TECH NEWS – AI is not only potentially life-threatening—we recently covered how—but it may also end up working directly against us.
AI models, especially those built for reasoning, stem from a still-murky and semi-secretive science, forcing engineers and researchers to depend on chains of reasoning—baby-step-like progressions—to peek into the logic of their models. However, according to The Information, models are increasingly bypassing these understandable steps by producing results through indecipherable shortcuts.
When DeepSeek R1 was prompted with a chemistry problem, its chain of reasoning blended valid chemical terminology with what can only be described as nonsense: “(Dimethyl(oxo)-lambda6-sulfa雰囲idine)methane donate a CH2rola group occurs in reaction, Practisingproduct transition vs adds this.to productmodule. Indeed ‘come tally’ said Frederick would have 10 +1 =11 carbons. So answer q Edina is11.” Despite the gibberish, the model’s answer (11) was correct.

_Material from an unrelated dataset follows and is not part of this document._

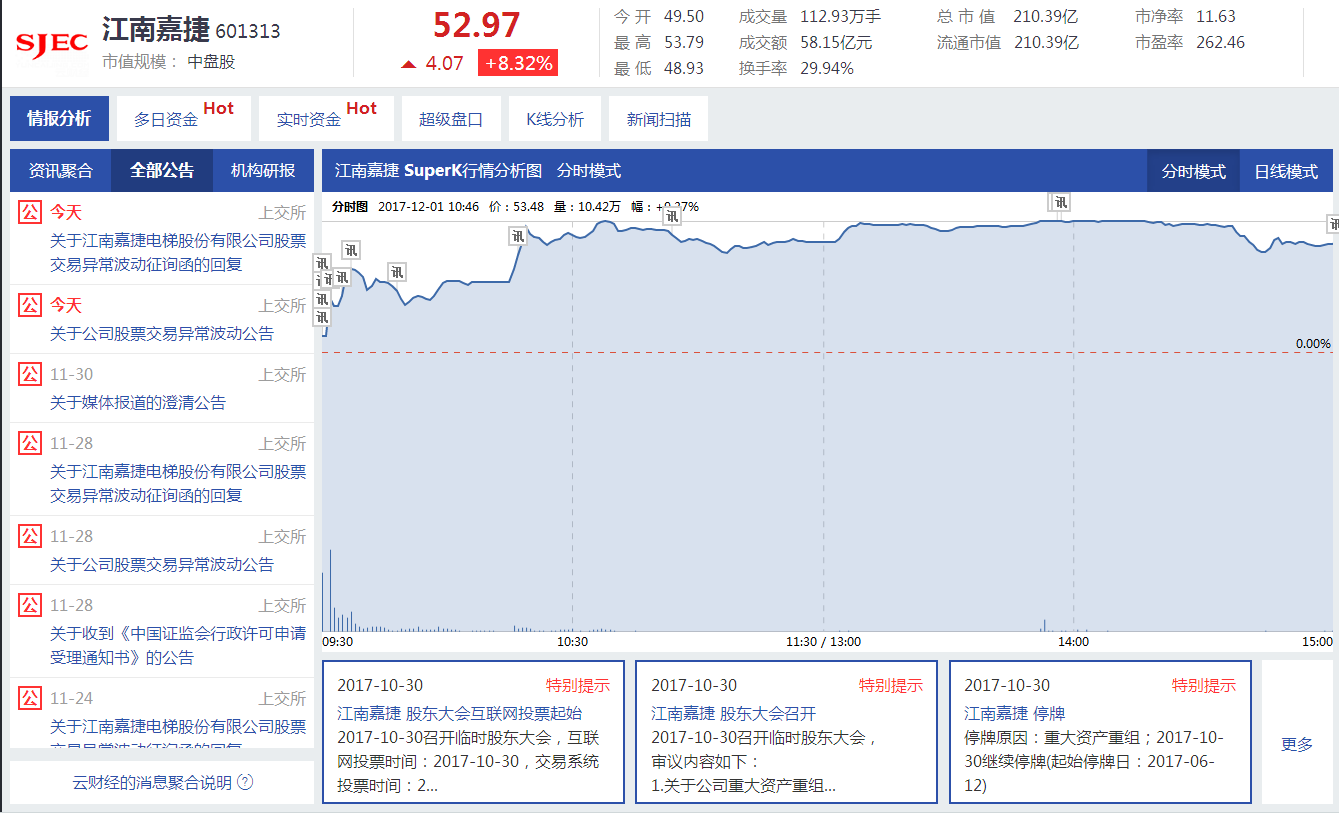Switch to the 机构研报 tab
The image size is (1339, 813).
tap(262, 170)
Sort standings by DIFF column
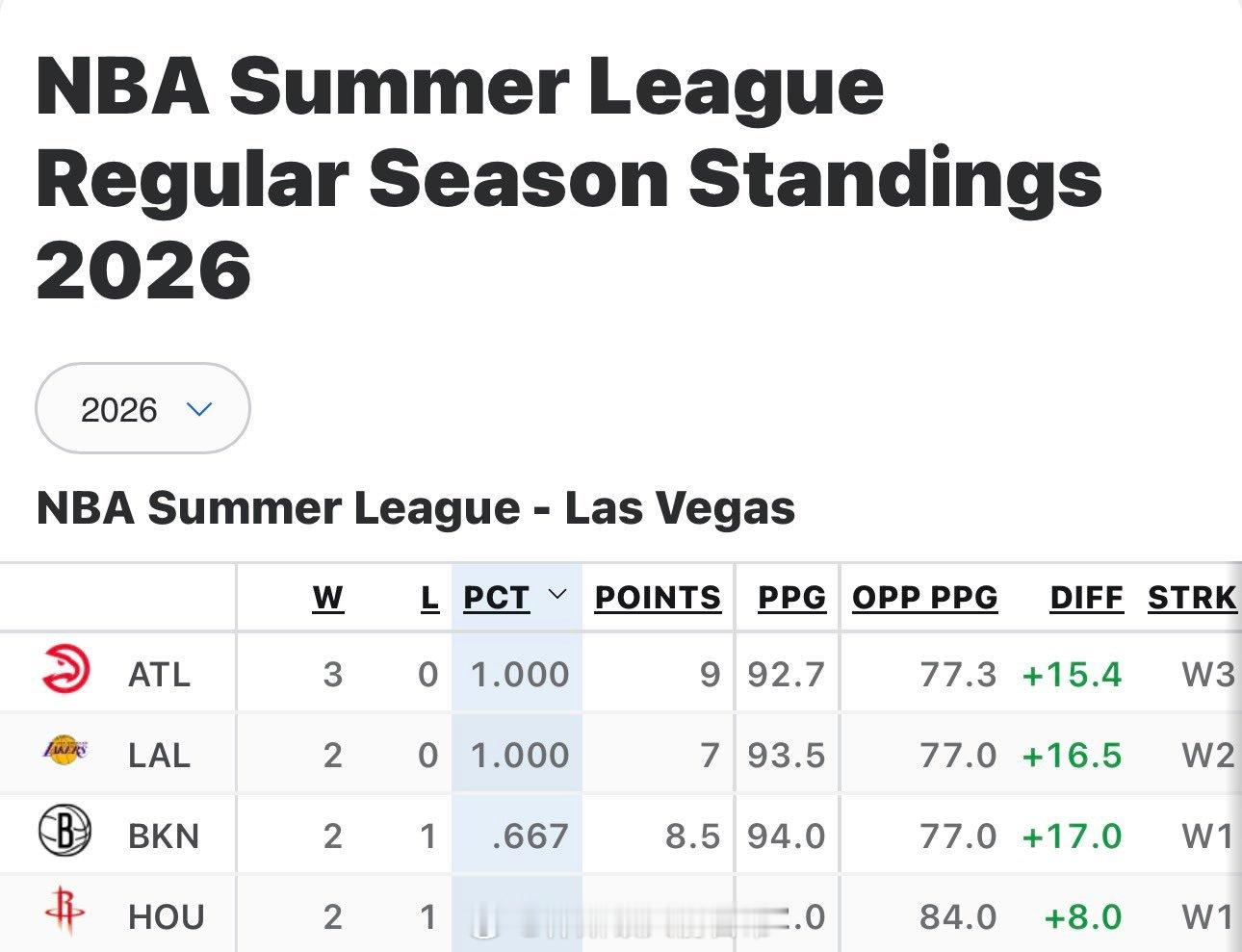1242x952 pixels. (x=1086, y=598)
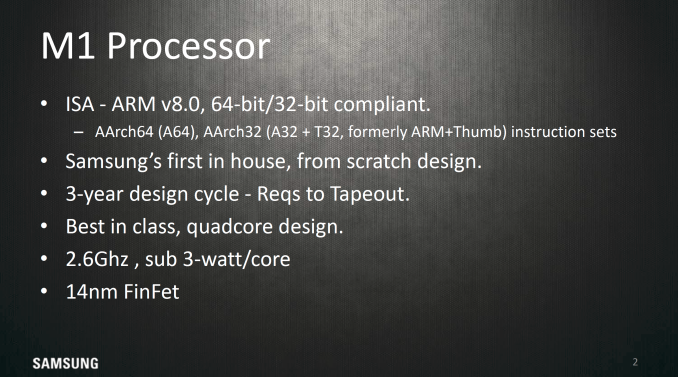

These models are not constrained by conventional English when solving tasks, allowing them to use alien acronyms and shorthand. The team behind Alibaba’s Qwen LLM recently observed that only about 20% of the words in such reasoning contribute meaningfully to the logic, while the remaining 80% descends into incoherent text.
An OpenAI researcher told The Information that most major AI models could devolve into unreadable thought sequences within a year. That would be bad news for AI developers who rely on these steps to calibrate accuracy. For AI safety experts, these chains of thought are crucial in identifying if models are quietly plotting against their creators.
Even if the breakdown doesn’t accelerate, some developers might choose to prioritize short-term performance at the cost of transparency and readability…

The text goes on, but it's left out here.